Paper ID: 1072
Title: Sparse Overlapping Sets Lasso for Multitask Learning and its Application to fMRI Analysis
Reviews

Submitted by Assigned_Reviewer_1

Q1: Comments to author(s). First provide a summary of the paper, and then address the following criteria: Quality, clarity, originality and significance. (For detailed reviewing guidelines, see http://nips.cc/PaperInformation/ReviewerInstructions)
This paper proposes a multi-task learning formulation using Sparse Overlapping Sets (SOS) lasso. The proposed formulation is convex and selects similar features for related learning tasks. The paper provides detailed theoretical analysis for the parameter estimation error bound. Experimental results demonstrate the effectiveness of the proposed formulation.

The SOSlasso is well motivated by multisubject fMRI studies in which functional activity is classified using brain voxels as features. The proposed formulation is inspired by the overlapping group lasso in [5]. Similar to [5], the regularizer in SOSlasso is a norm and is decomposable in a specific subspace pair. Therefore, the theoretical analysis in [9] can be extended to SOSlasso. The paper is well organized and written.

The most relevant algorithms the authors should compare are the overlapping group lasso in [5] and the dirty multi-task feature learning algorithm in [6]. It seems that the authors miss these two algorithms for comparison.
Q2: Please summarize your review in 1-2 sentences
This paper proposes a multi-task learning formulation using Sparse Overlapping Sets (SOS) lasso. The paper provides detailed theoretical analysis for the parameter estimation error bound.

Submitted by Assigned_Reviewer_5

Q1: Comments to author(s). First provide a summary of the paper, and then address the following criteria: Quality, clarity, originality and significance. (For detailed reviewing guidelines, see http://nips.cc/PaperInformation/ReviewerInstructions)
This paper presents “Sparse Overlapping Sets” Lasso (SOSlasso), a new penalty function for sparse multi-task learning (MTL), whose expression contains both the $\ell_1$ norm and the group norm penalty that allows groups to overlap. The SOSlasso is motivated by the fact that the commonly used group lasso may not be appropriate when there is uncertainty in the feature correspondence across tasks, and the proposed penalty allows one to strike a balance between two extremes: (1) lasso, where task similarity is not exploited in any way, and (2) the group lasso, which rigidly groups potentially misaligned features across tasks. By demonstrating that the proposed penalty function is a valid norm which is decomposable with respect to the model subspace of interest, the authors are able to apply the results from the work of Negahban et al. in [9] to prove error bounds for convex and differentiable loss satisfying the restricted strong convexity conditions, as well as consistency for the squared error loss. To apply the results from [9], suitable upperbounds are introduced for the SOSlasso penalty and its dual, which are used to bound the subspace compatibility constant and the dual norm of the gradient of the loss function respectively.

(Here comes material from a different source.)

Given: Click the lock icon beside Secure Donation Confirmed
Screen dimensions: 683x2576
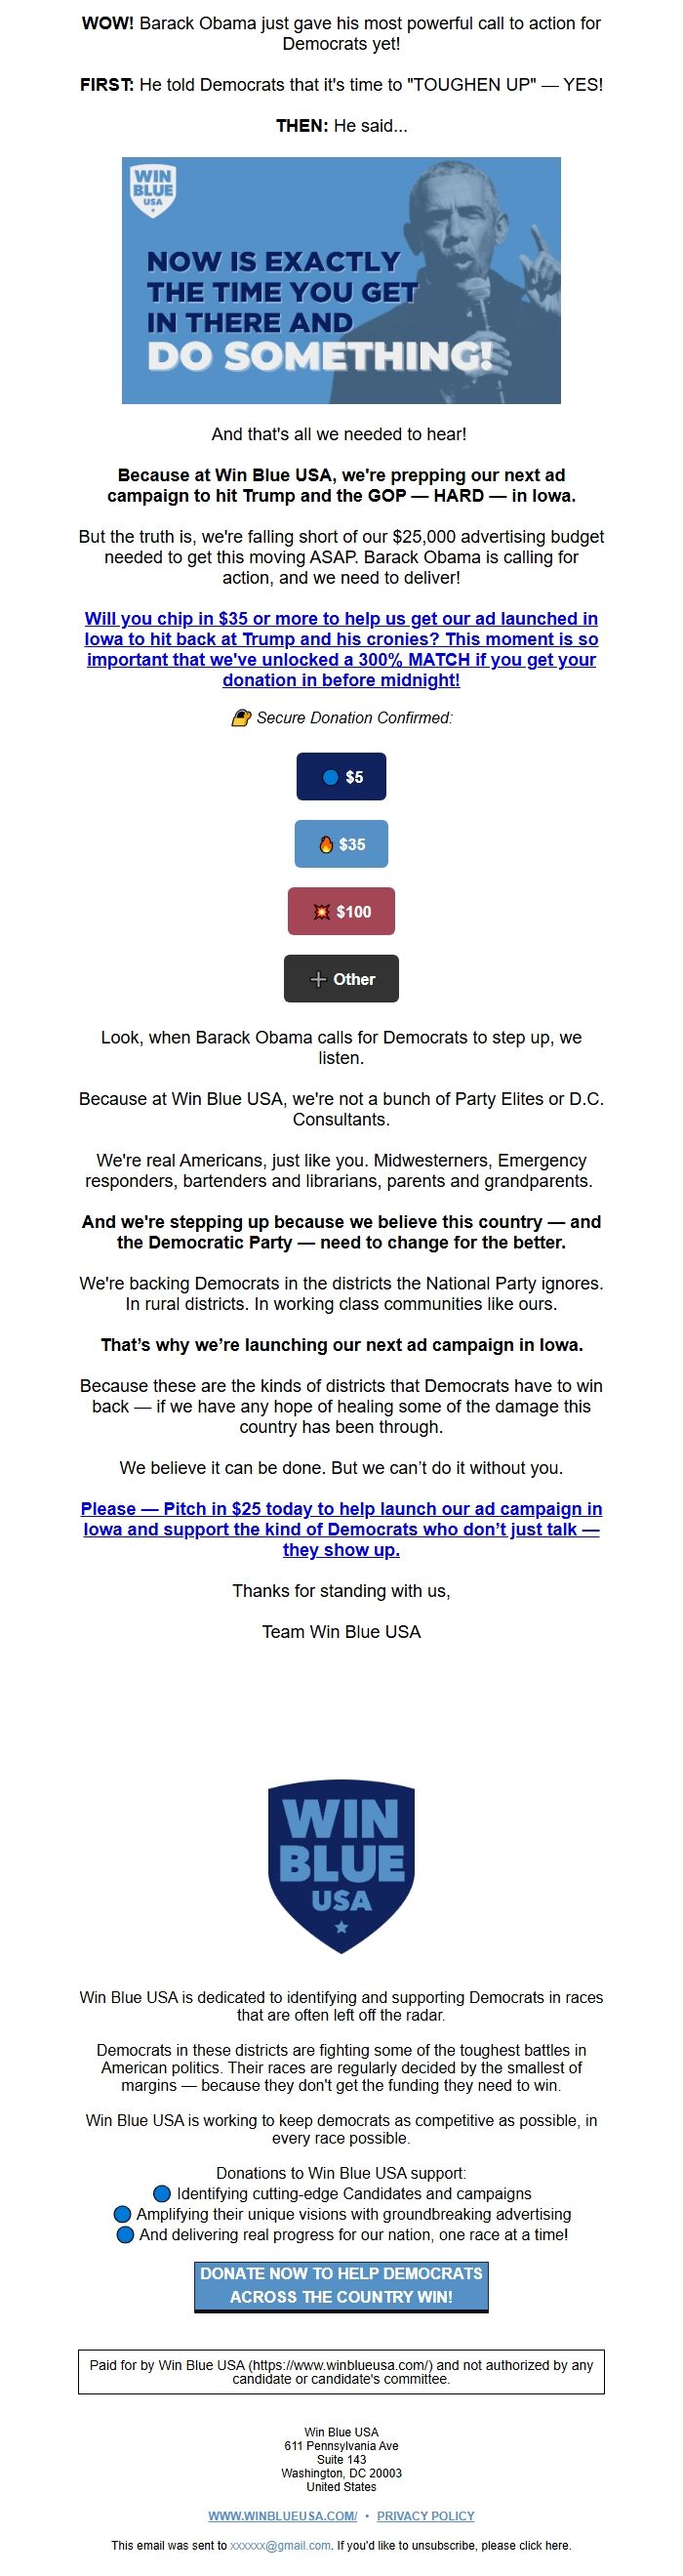Looking at the screenshot, I should pos(241,718).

Overall, although the paper does not stand out to be revolutionary, it is very well written and offers a natural and valuable extension to the group lasso penalty for sparse MTL. The multi-subject fMRI experiment is an interesting application, where the imperfection in the voxel alignment during data preprocessing does indeed seem to be a good fit for the SOSlasso, as opposed to the group lasso and other existing extensions that tend to jointly select potentially misaligned voxels (features) across subjects (tasks).

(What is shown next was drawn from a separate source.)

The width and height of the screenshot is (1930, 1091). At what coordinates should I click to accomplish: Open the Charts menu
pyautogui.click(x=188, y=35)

The authors may want to include a short discussion on the possible extensions and limitations of the method at the end (this is easier said than done due to the page limitation, but the unnatural and abrupt ending of the paper warrants a quick fix). For example, I am curious to know how the group sizes and the degree of the overlaps were decided for the experiments. Was this part of the tuning during the cross-validation step, or are there heuristics or data-driven approach for this? How can the groups and the overlaps be set if the features are not defined over a regularly sampled (spatial) coordinate system?
Q2: Please summarize your review in 1-2 sentences
The paper makes a natural and valuable extension to the group lasso penalty for sparse multitask learning, a contribution worthy for acceptance. The authors may want to include a short discussion on the limitations and possible extensions of the proposed method.

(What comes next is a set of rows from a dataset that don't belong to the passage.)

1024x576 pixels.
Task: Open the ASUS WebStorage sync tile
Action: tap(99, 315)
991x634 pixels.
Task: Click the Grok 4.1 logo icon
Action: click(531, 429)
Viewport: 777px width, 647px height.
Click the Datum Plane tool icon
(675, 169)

Submitted by Assigned_Reviewer_6

Q1: Comments to author(s). First provide a summary of the paper, and then address the following criteria: Quality, clarity, originality and significance. (For detailed reviewing guidelines, see http://nips.cc/PaperInformation/ReviewerInstructions)
Comments:
This paper proposes a new method for multi-task learning where the features in different tasks are similar but not identical. The main contribution is the proposed regularizer for Sparse Overlapping Sets lasso, where the group configuration can be automatically learned. Experiments with real and synthetic data demonstrate the advantages of SOSlasso compared to the lasso and group lasso.

Overall, this paper is interesting. However, compared to earlier works, the novelty and improvements are not very clear enough. Several key problems need further clarified in this submission. In addition, connection between proposed framework and more practical applications is unclear. The paper presentation should be further improved.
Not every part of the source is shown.